После развода родителей жил с мамой, когда она уехала, переехал к отцу и бабушке. Бабушка его очень любила, называла «мой сыночек», и это бесило его отца. Год после развода не помнит, помнит, что переехали в другой район и поменял школу. И что в какой-то момент стал чувствовать себя взрослым и ответственным за мать.

В 15 лет он начинает отношения с подругой своей двоюродной сестры, которой был 31 год. Эти отношения длились год, и завершились по инициативе этой девушки.

Интроецированные ими в детстве модели внутренних объектных отношений определяют особенности взаимодействия с другими не только в процессе жизни субъекта, но и, через феномен трансгенерационной передачи, в последующих поколениях.

У него есть друзья, считает, что их немного. И что он их тестирует на прочность. Тестирование выглядит так: подтрунивает над ними, докапывается, становится невыносимым. Те, кто продолжает с ним общаться, становятся друзьями. Сообщил, что он чрезвычайно упрям, и считает это скверной чертой.

Он склонен к булимии. Заедает стресс.

В начале года, когда Иван пришел в анализ, у него случился панический приступ, стало страшно.

Он так рассказывает о событиях:

— Перед Новым Годом от ковида умирает бабушка, мама отца. Я помню она посмотрела мне прямо в глаза, в ее взгляде был страх. Я, наверно, должен был что-то предпринять, ведь я же будущий врач. Но я ничего не делал. Когда позвонил отец и сообщил, что бабушка умерла, я с подругой был в торговом центре. Я выслушал его спокойно. Подруга спросила, что случилось, я сказал, что умерла бабушка, пошли дальше выбирать подарки. Она удивленно посмотрела на меня. Я, наверно, уже ее похоронил три дня назад, когда ее перевели на ИВЛ.

В отсутствии символики и слов, через абрис рисунка, стал формироваться образ себя, как и символическая топография места травмы.

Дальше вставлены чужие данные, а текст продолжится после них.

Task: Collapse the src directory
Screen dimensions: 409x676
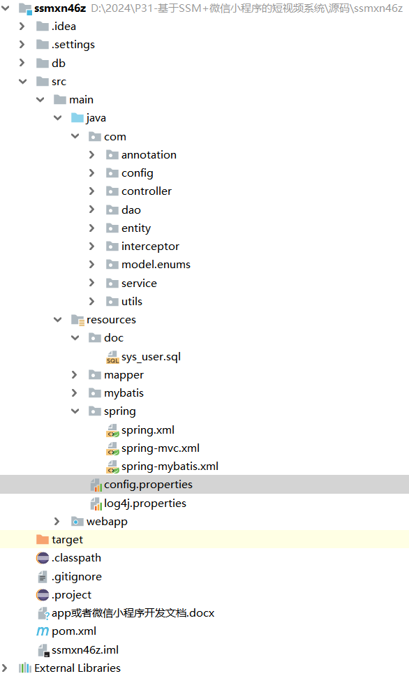Action: tap(23, 82)
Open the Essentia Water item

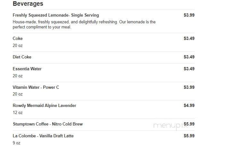27,69
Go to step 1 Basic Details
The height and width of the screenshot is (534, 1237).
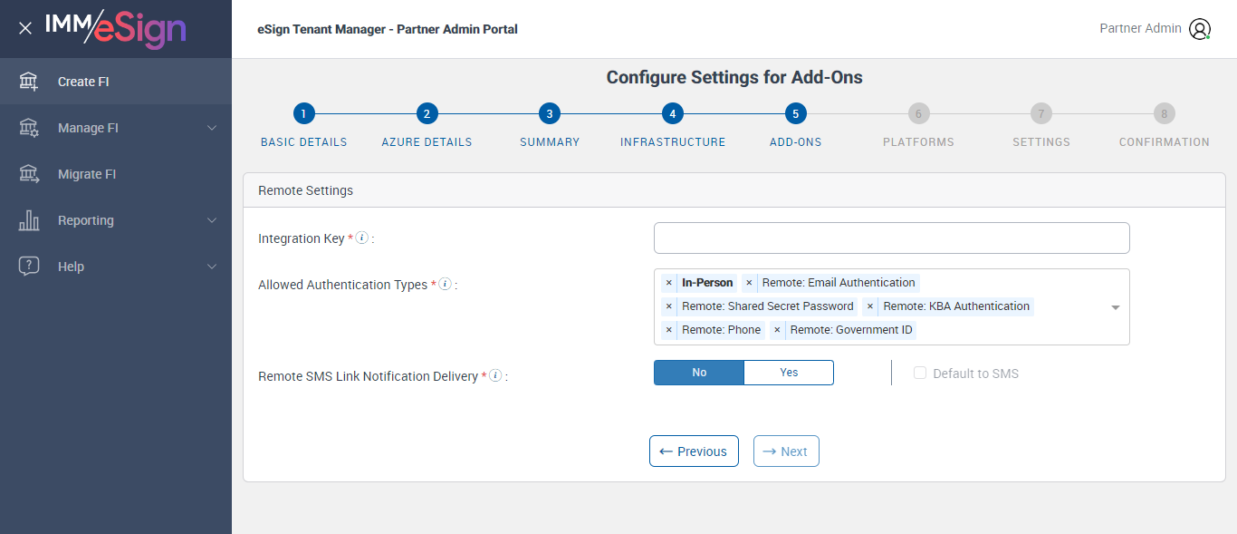click(303, 113)
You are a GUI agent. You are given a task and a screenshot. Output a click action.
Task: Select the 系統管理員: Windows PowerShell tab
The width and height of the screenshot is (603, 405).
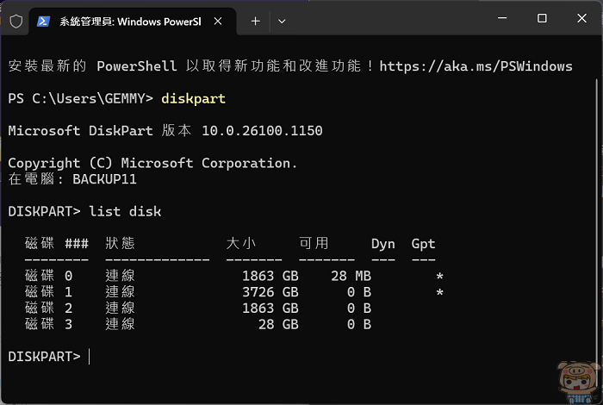tap(129, 21)
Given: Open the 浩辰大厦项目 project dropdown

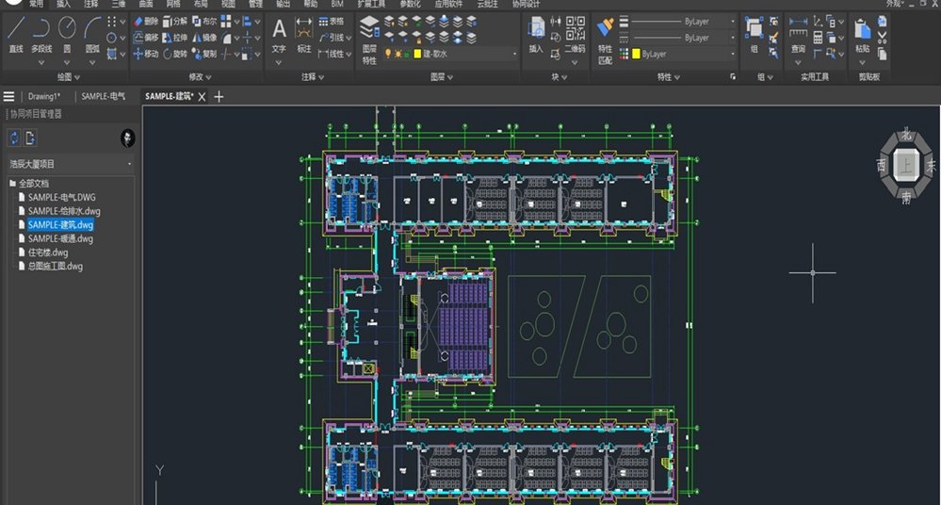Looking at the screenshot, I should click(71, 164).
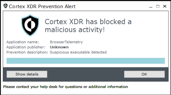This screenshot has height=95, width=171.
Task: Open the Show details button
Action: pos(27,74)
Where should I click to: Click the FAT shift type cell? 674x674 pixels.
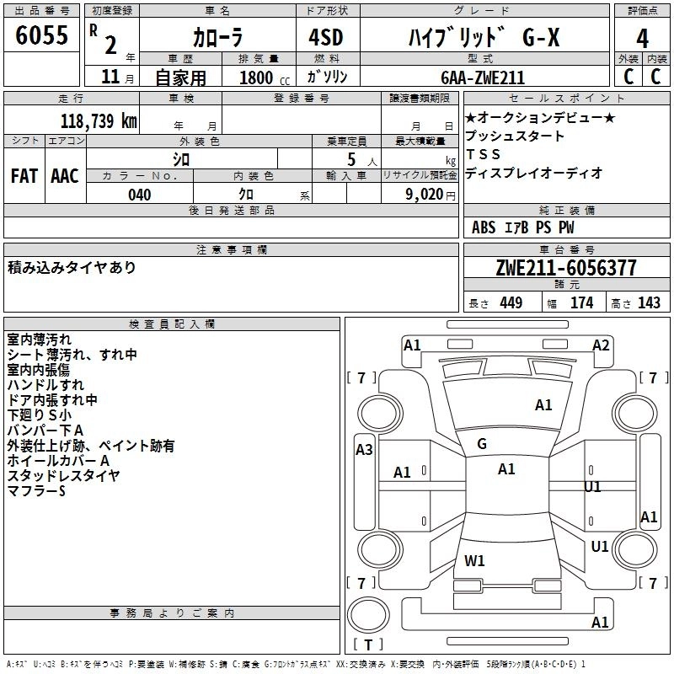click(24, 176)
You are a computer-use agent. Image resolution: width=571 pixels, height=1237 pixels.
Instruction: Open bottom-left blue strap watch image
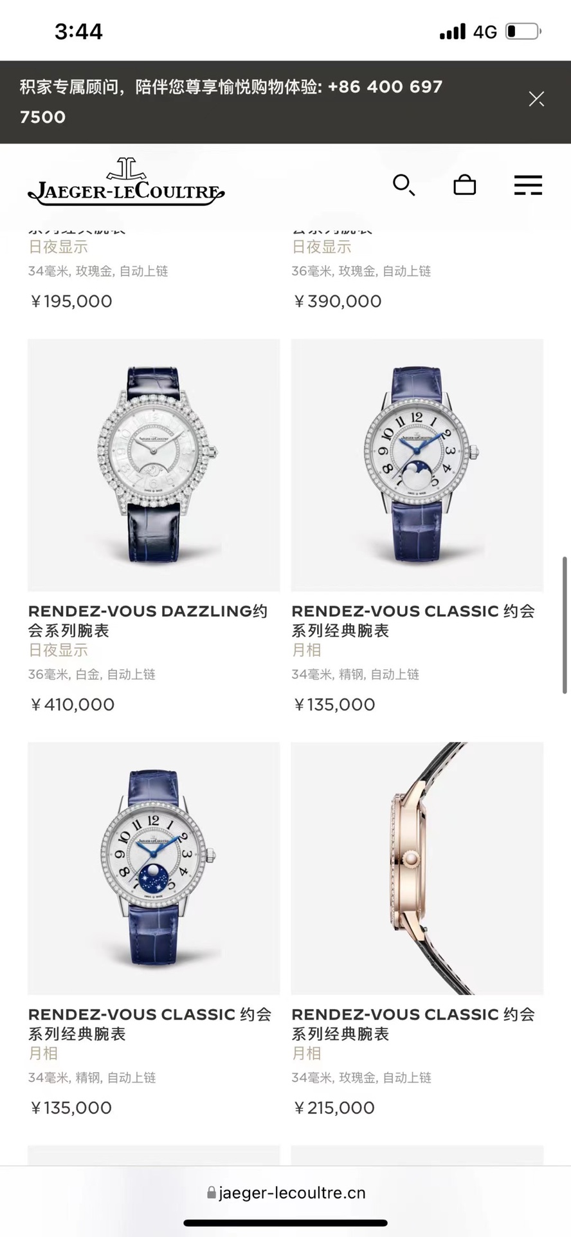pos(154,868)
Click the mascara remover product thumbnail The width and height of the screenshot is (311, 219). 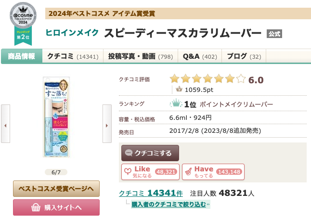coord(56,118)
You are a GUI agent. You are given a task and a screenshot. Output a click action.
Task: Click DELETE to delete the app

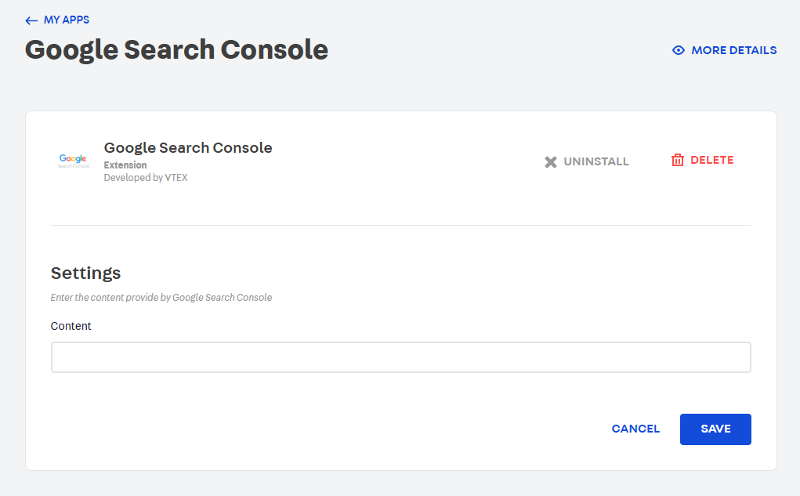click(x=710, y=159)
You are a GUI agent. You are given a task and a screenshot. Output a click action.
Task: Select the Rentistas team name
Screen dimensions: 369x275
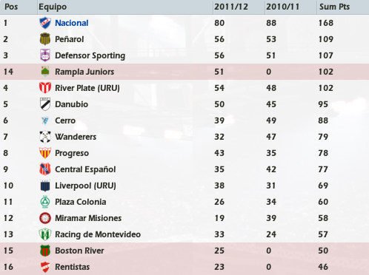72,267
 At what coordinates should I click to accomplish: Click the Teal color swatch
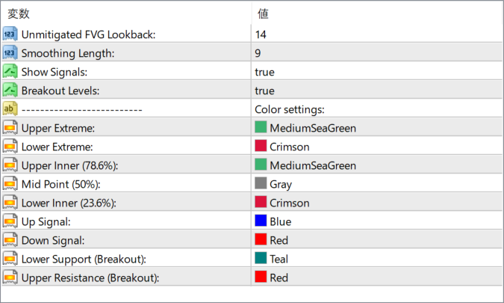261,258
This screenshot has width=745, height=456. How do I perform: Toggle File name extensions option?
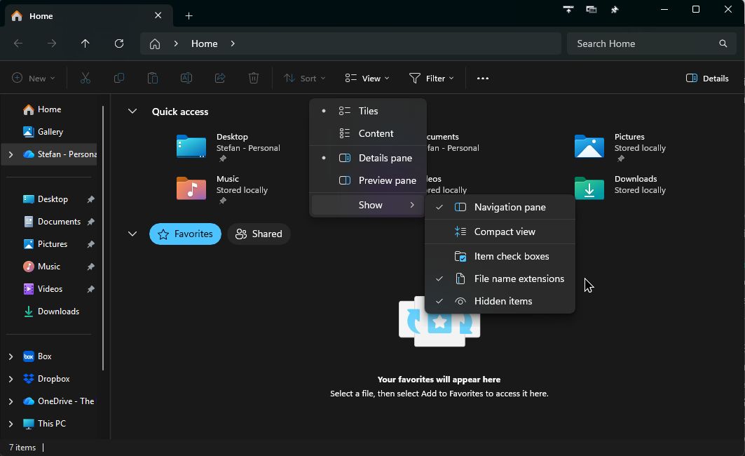coord(519,279)
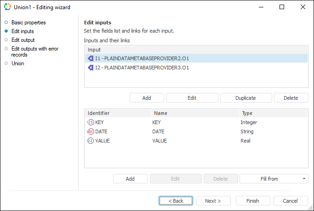Duplicate the selected input

pos(245,98)

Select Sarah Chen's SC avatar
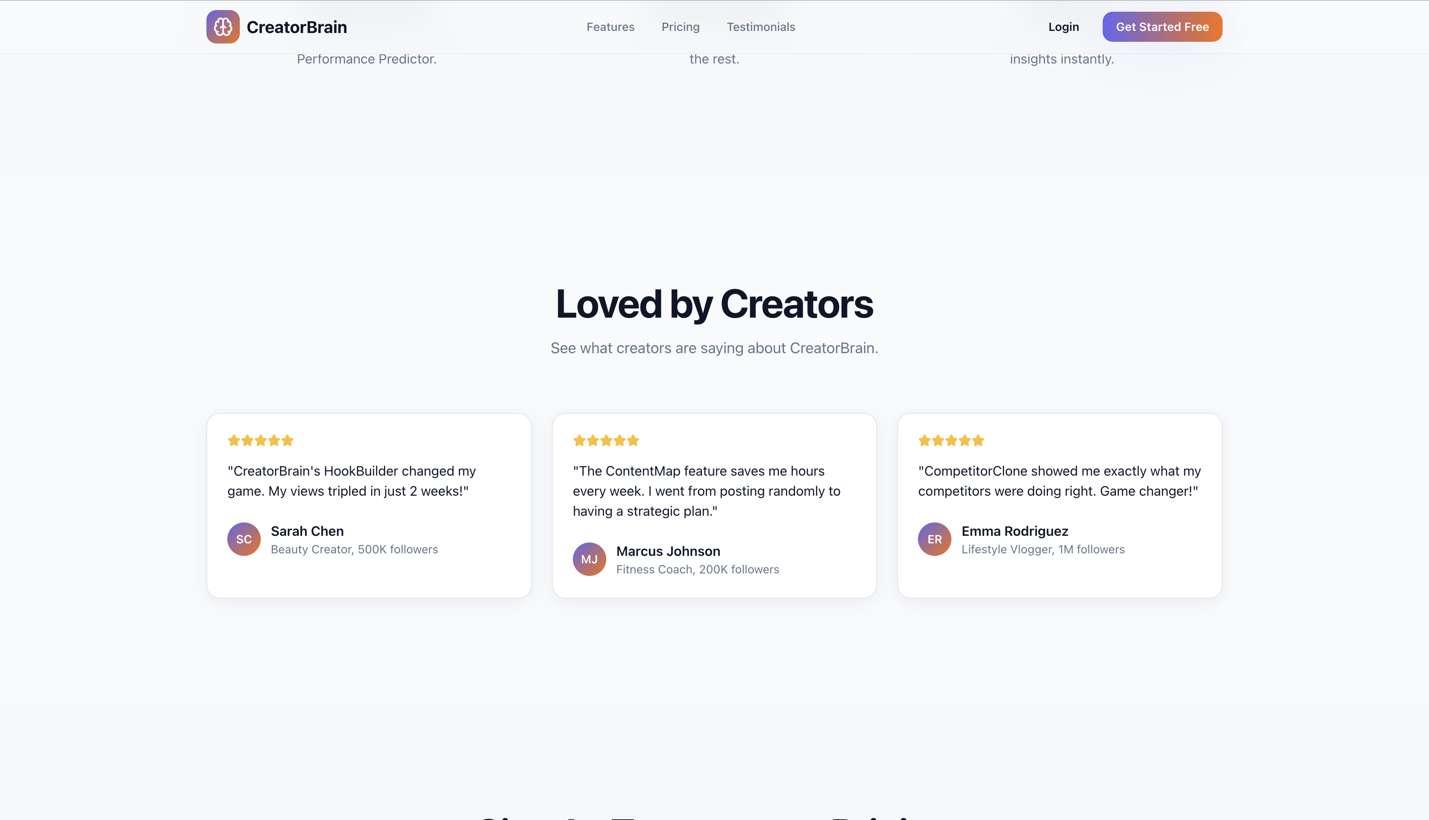click(x=243, y=539)
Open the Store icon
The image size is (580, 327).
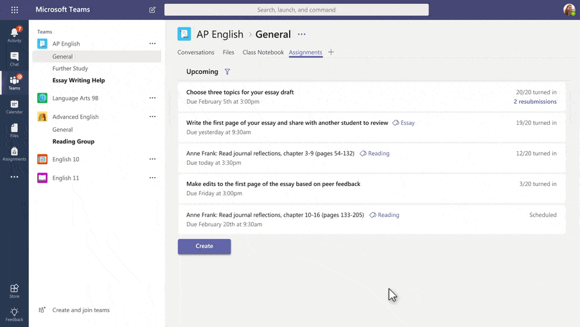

Через месяц от ковида умирает друг отца, всеми любимый дядя из коммуны. Вся коммуна решает, что матери о смерти сына сообщит Иван, потому что никто не сможет. На поминках друга у его отца случается удушье, пища застревает в пищеводе, перекрывая дыхание, он теряет сознание и почти умирает. Все присутствующие стояли в растерянности, Иван с помощью реанимационных техник спасает отца. Отец уже не дышал. Пища вышла. Отец пришел в сознание и удивленно произнес, — что ты меня трясешь? Все пошли нервно курить. Он садится за стол, доедает свою еду и едет на смену в клинику. В этот период Иван работал в онкологическом отделении детской больницы, помимо этой работы у него было еще две. Осознание события с отцом прилетело через два дня. Выступил холодный пот, тремор рук и сильное чувство тревоги. Неделю принимал афобазол.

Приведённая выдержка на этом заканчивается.